EXERCISE DIRECTIONS
Repeat the data word for word from its first line through the line that contains "coord(529,126)", both included, and leave the pictures out.

PROVIDED MATERIAL
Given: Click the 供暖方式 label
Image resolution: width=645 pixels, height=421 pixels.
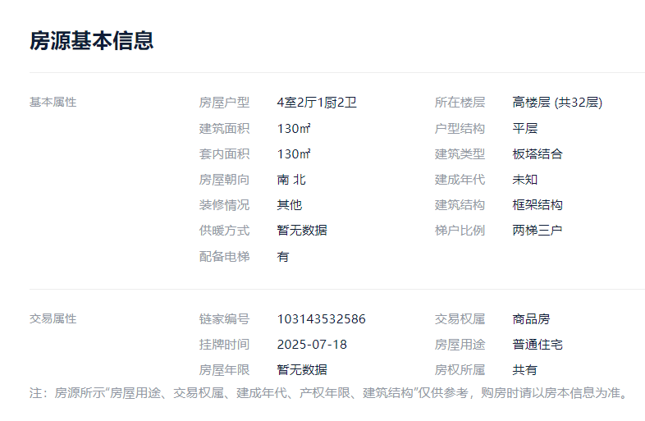Looking at the screenshot, I should [x=224, y=231].
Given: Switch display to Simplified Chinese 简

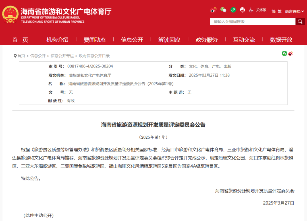Looking at the screenshot, I should coord(273,11).
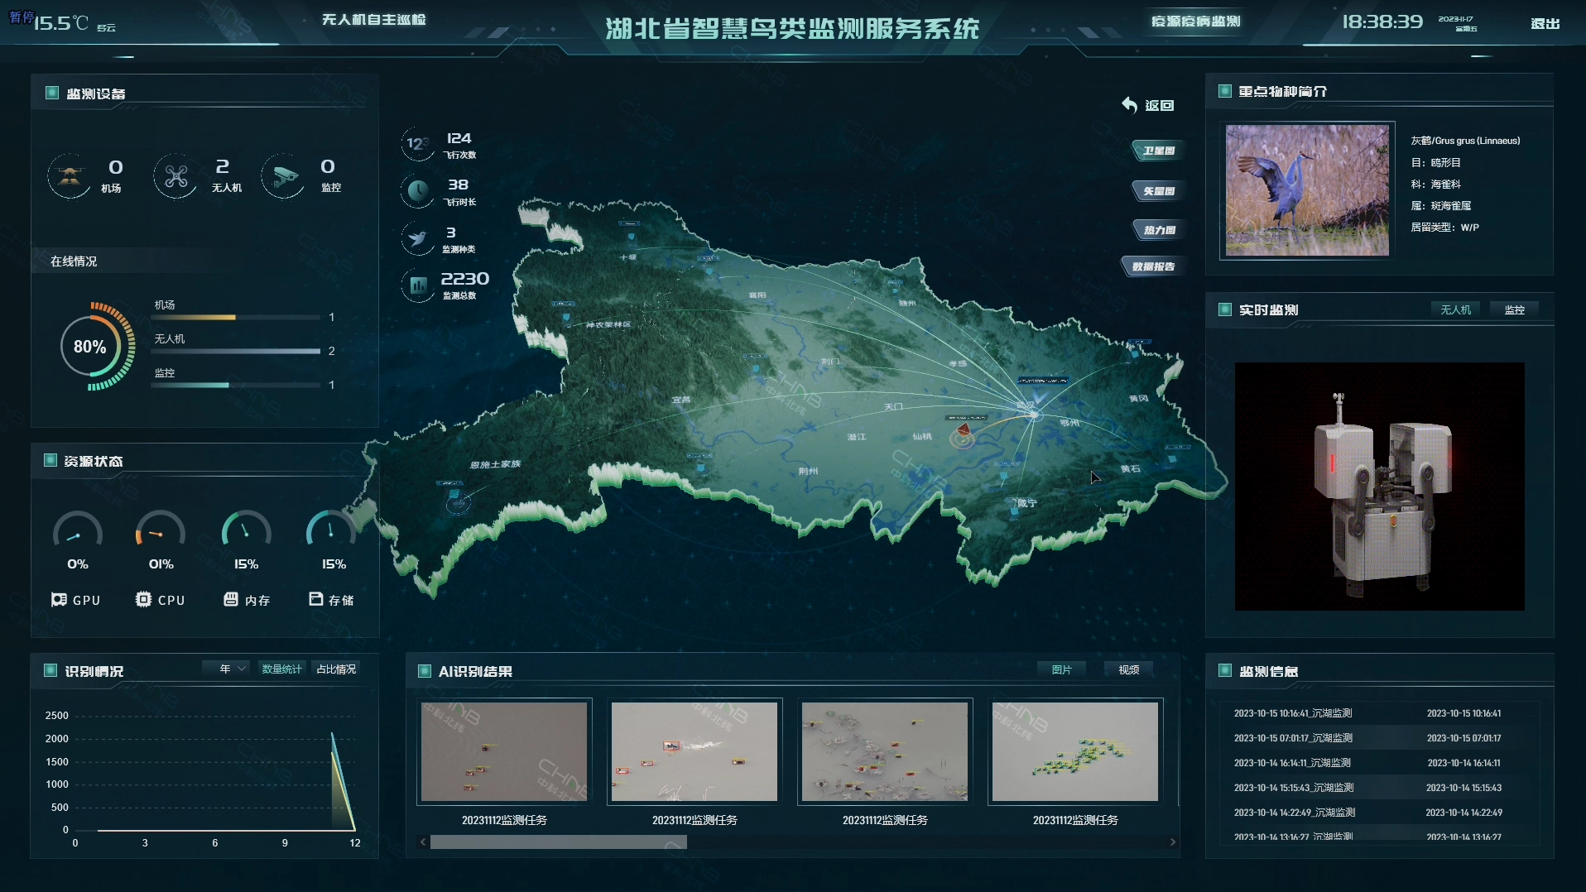
Task: Click left arrow of AI results scroller
Action: (x=423, y=842)
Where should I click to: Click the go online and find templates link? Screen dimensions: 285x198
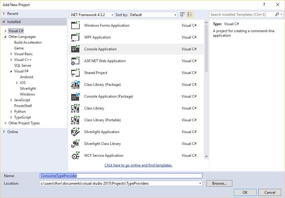coord(138,165)
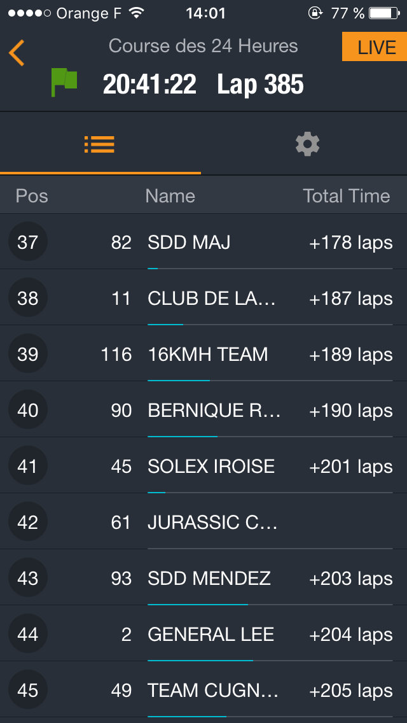
Task: Tap the position 42 circle badge
Action: point(28,523)
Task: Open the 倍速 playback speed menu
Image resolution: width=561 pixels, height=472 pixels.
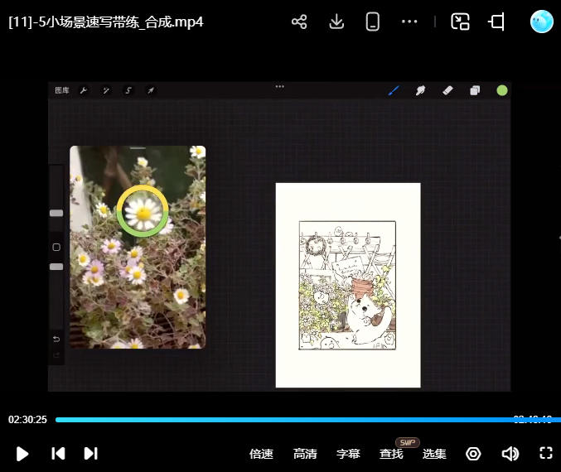Action: pyautogui.click(x=261, y=454)
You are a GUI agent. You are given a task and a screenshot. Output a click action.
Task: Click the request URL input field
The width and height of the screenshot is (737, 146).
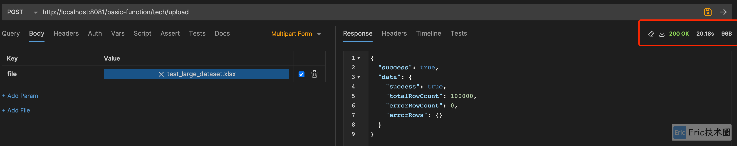(x=369, y=12)
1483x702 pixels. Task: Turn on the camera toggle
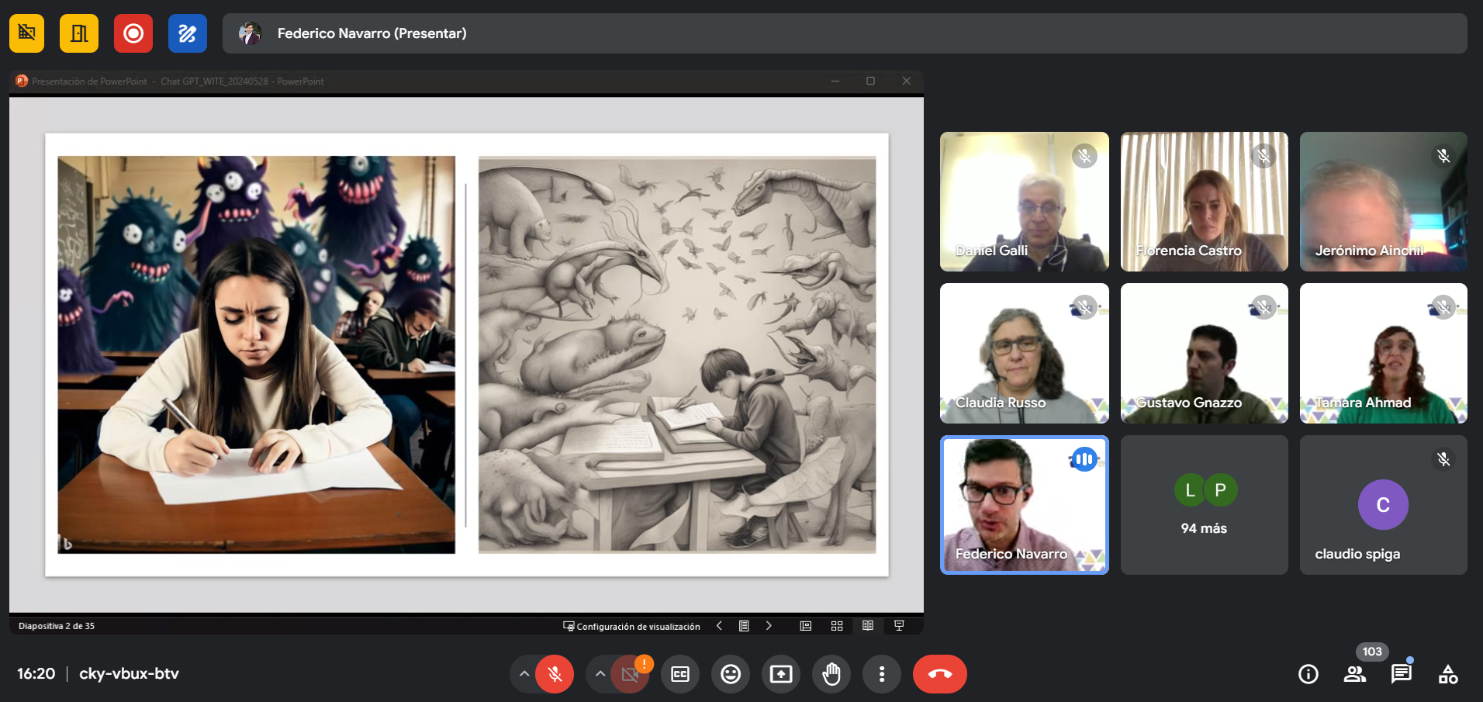(630, 674)
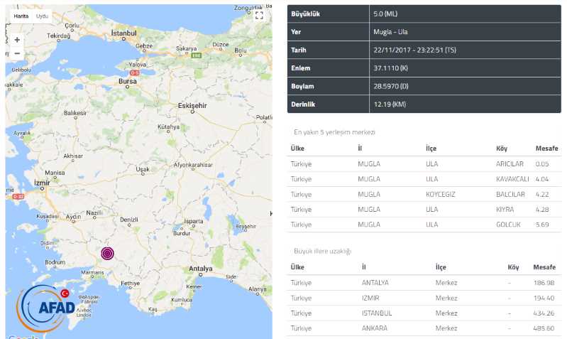The height and width of the screenshot is (339, 567).
Task: Zoom out with the minus button
Action: 17,54
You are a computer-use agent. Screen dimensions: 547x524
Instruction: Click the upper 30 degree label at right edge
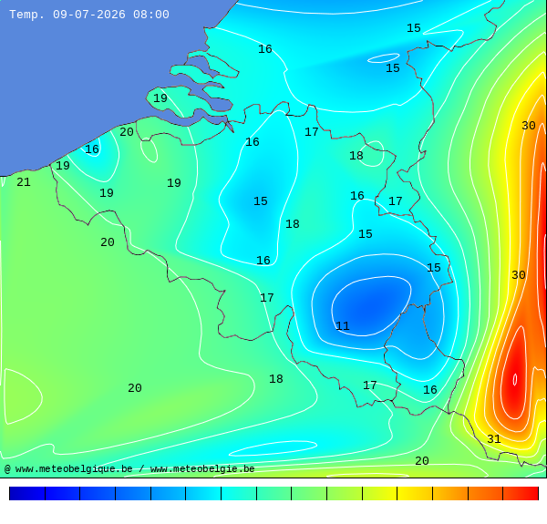coord(529,126)
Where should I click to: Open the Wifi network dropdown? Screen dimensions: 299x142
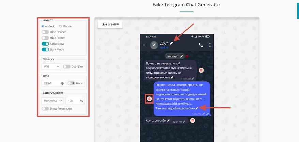[x=51, y=67]
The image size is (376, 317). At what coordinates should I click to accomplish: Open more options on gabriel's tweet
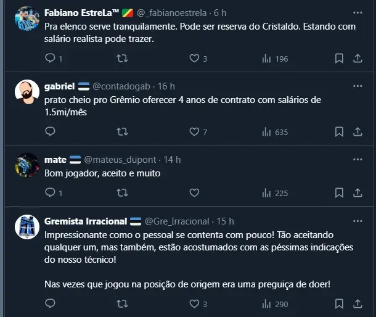(x=358, y=86)
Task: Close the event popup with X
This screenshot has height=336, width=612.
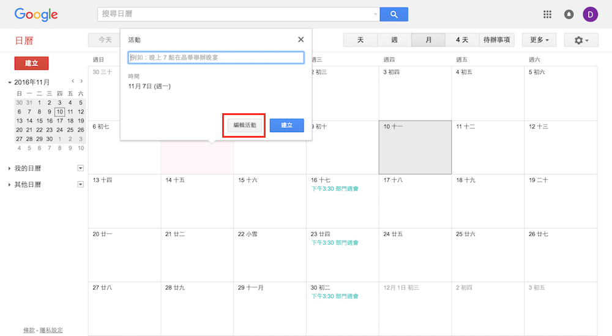Action: point(300,39)
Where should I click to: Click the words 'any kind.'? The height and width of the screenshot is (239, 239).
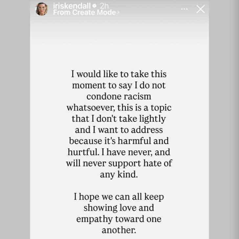pyautogui.click(x=119, y=174)
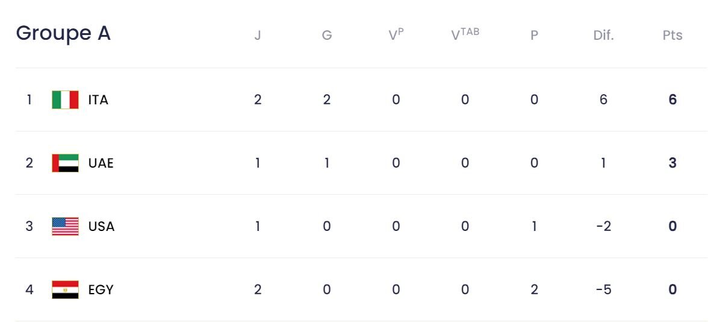Click the J matches played column header
The height and width of the screenshot is (322, 711).
258,36
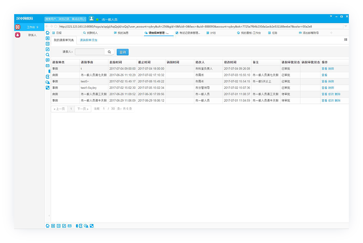Click 删除 link in the last table row

click(x=338, y=100)
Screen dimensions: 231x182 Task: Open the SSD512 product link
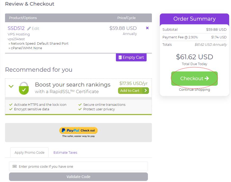click(16, 28)
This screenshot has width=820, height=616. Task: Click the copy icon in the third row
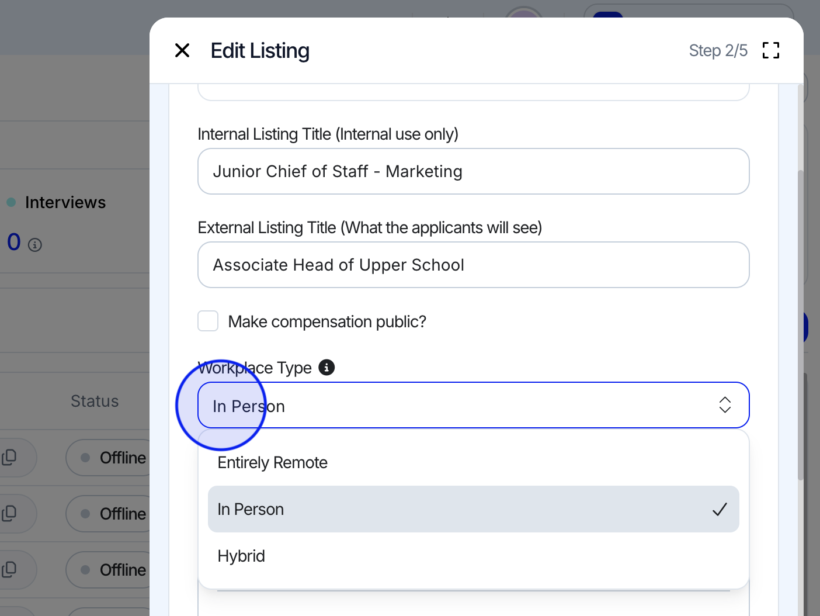(9, 570)
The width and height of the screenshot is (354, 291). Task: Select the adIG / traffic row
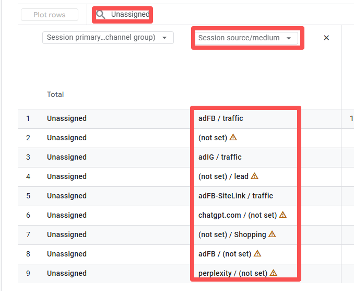click(220, 157)
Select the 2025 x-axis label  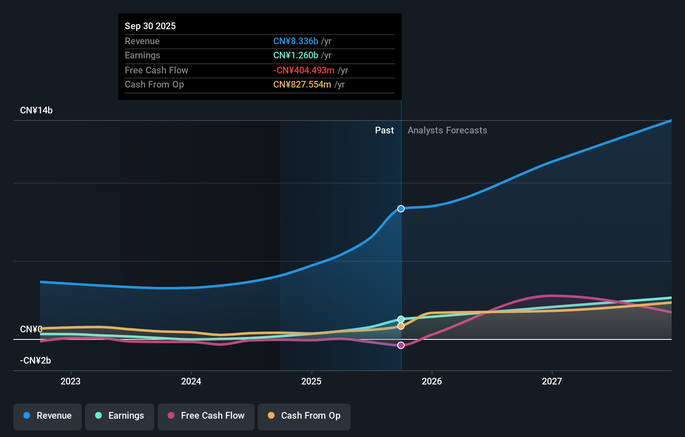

FINISHED EXERCISE
Given: Click the 供暖方式 label
Image resolution: width=645 pixels, height=421 pixels.
Looking at the screenshot, I should [x=224, y=231].
Given: Switch display to Simplified Chinese 简

Looking at the screenshot, I should coord(273,11).
Task: Click left arrow of AI results scroller
Action: (x=423, y=842)
Where should I click to: Click the go online and find templates link? Screen dimensions: 285x198
coord(138,165)
Task: Tap the position 42 circle badge
Action: point(28,523)
Task: Open the 倍速 playback speed menu
Image resolution: width=561 pixels, height=472 pixels.
Action: pyautogui.click(x=261, y=454)
You are a GUI agent. You are given a task and a screenshot. Output a click action.
Task: Click the request URL input field
The width and height of the screenshot is (737, 146).
(x=369, y=12)
1483x702 pixels. Task: Turn on the camera toggle
(630, 674)
The height and width of the screenshot is (339, 567).
Task: Zoom out with the minus button
Action: 17,54
You are a computer-use agent. Screen dimensions: 547x524
Instruction: Click the upper 30 degree label at right edge
coord(529,126)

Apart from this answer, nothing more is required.